Un médecin soupçonné de fausses factures pour plus de cinq millions d'euros
Un médecin de Waterloo est soupçonné d'avoir délesté la sécurité sociale de plus de cinq millions d'euros au cours des dernières années, écrit lundi Het Laatste Nieuws. Une enquête judiciaire est en cours.
Entre 2019 et 2025, le praticien était à la tête de la résidence des "Cygnes de l'Étang" à Charleroi, qui accueillait une cinquantaine de personnes en situation de vulnérabilité. Le médecin est soupçonné d'avoir utilisé pendant plusieurs années leurs cartes d'identité afin d'émettre de fausses factures auprès de l'Institut national d'assurance maladie-invalidité (Inami).
L'auditorat bruxellois du travail a ouvert une enquête. Un porte-parole de l'instance dépeint dans le journal une fraude d'"au moins cinq millions d'euros". Le médecin nie toute malversation.
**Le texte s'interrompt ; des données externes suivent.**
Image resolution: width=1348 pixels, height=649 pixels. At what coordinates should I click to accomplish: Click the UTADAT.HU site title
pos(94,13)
Les inspecteurs de l'Inami sont sur sa piste depuis 2020, sans parvenir à l'arrêter, poursuit le quotidien. Chaque fois qu'ils suspendaient sa société, le docteur en créait une nouvelle. Avec la fermeture récente des "Cygnes de l'Étang", des saisies ont été opérées sur des véhicules, le bâtiment et des comptes en banque.
Le ministre de la Santé publique Frank Vandenbroucke (Vooruit) parle d'une "gifle" portée à "tous les prestataires de soins" et entend renforcer les services d'inspection.
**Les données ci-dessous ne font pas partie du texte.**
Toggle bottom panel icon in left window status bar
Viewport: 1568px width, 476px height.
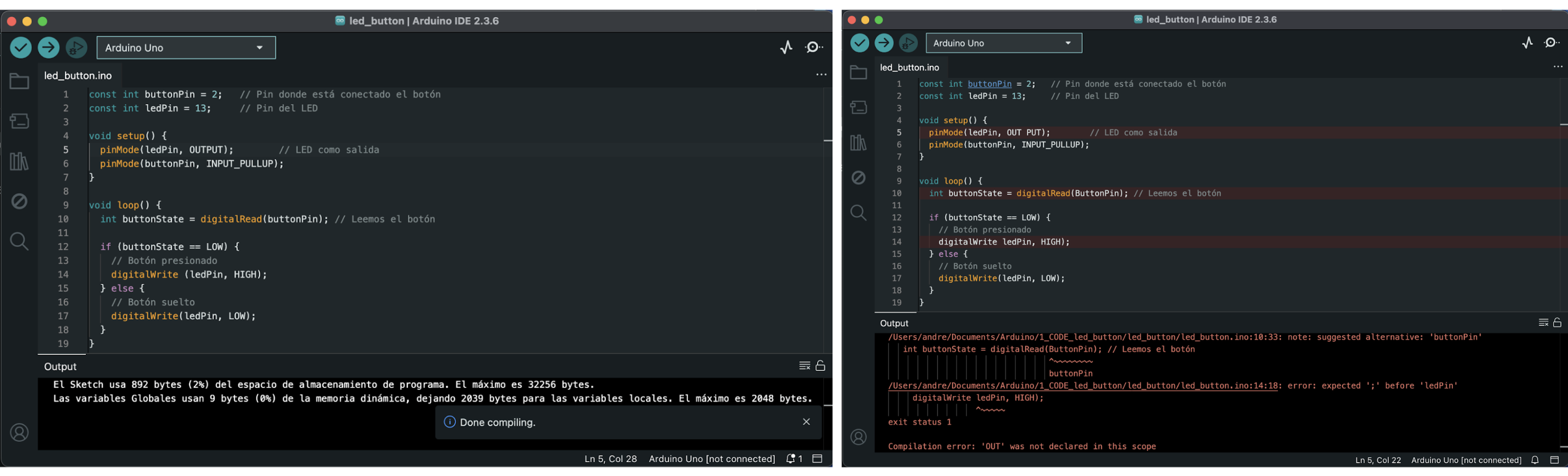tap(818, 459)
« Erreurs systémiques fondamentales »
La députée N-VA Kathleen Depoorter évoque, quant à elle, « une criminalité organisée sur le dos de personnes vulnérables et de chaque contribuable ». « Je me demande comment une fraude d’une telle ampleur a pu se poursuivre pendant des années sous les yeux de l’INAMI, des mutualités et du parquet », s’interroge-t-elle.
Selon elle, les faits mettent au jour des défaillances systémiques fondamentales. « Comment se fait-il que des numéros INAMI soient utilisés abusivement pendant des années sans que les infirmiers concernés n’en sachent rien ? Cela doit cesser immédiatement », affirme Depoorter, qui a déposé une résolution visant à renforcer le système de contrôle.
Cette résolution plaide pour des notifications automatiques adressées à l’infirmier exécutant chaque fois qu’une prestation est imputée à son numéro INAMI, une mise à jour annuelle de l’organisation de soins à laquelle l’infirmier est affilié, une notification immédiate dans l’eBox de chaque patient lorsque des soins sont effectués, un échange de données en temps réel entre les organismes assureurs, un système de scan d’identité résistant à la fraude, un cadastre médical dynamique, ainsi qu’une coopération plus rapide avec la justice en cas de fraude organisée.